Angka puluhan tidak kunjung juga berganti menjadi angka belasan. Angka merah menyala itu berhenti dari satu lantai, ke lantai lainnya, mengabaikan krisis yang dialami dua perempuan di lantai G! "Claire. Ini minuman buat siapa?"

"Buat Rallan- Tar! Ngapain lo minum?! Lo, kan, gak bisa minum kopi!" pekik Claire histeris. Memancing semua perhatian seperti yang selalu Claire lakukan. Paras cantiknya bertolak belakang dengan teriakan centil itu.

Persetan. Kalau Claire bilang Tarana sering kehilangan akal, iya. Tarana sering kehilangan itu. Kalau dicari pun, tak akan berjumpa.

Setengah gelas kopi itu dihabiskan Tarana. Hanya tersisa setengah lagi untuk Rallan. Masa bodoh. "Kita naik lewat tangga, Claire."

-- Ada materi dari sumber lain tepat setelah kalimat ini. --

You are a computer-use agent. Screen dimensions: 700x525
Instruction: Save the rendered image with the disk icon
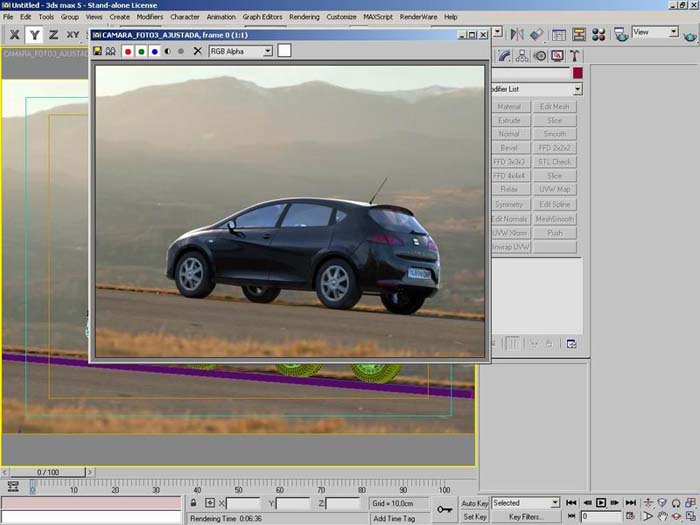(99, 51)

"Enggak mau!" tolak Claire terus-terang. "Gila aja naik lima belas lantai! Kaki gue bisa copot kali!"

"Paling telatnya lima belas menit, Claire. Dibanding lo liat itu angka gak ganti-ganti semenit yang lalu?"

"Paling berapa menit lagi berenti, Tar! Ih! Jangan gila, lah!"

Sayangnya, Tarana sudah terlanjur gila. Seakan mendukung keputusan Tarana, lift yang tadinya nyaris berhenti di lantainya, malah dalam keadaan perbaikan. Service. Begitulah yang tertera di lift itu.

Gigi-gigi rapih Tarana menampakkan eksistensinya. Menarik tangan Claire karena ia tahu, Claire tak bisa berbuat apa pun lagi. "Ikut gue, Claire. Muak gue tungguin lift lama kalau tangga lebih cepet."

"Lo ngomong kayak, 'Muak gue pacaran kalau nikah langsung bisa'."

Ya, memang itu fakta yang terjadi padanya, 'kan?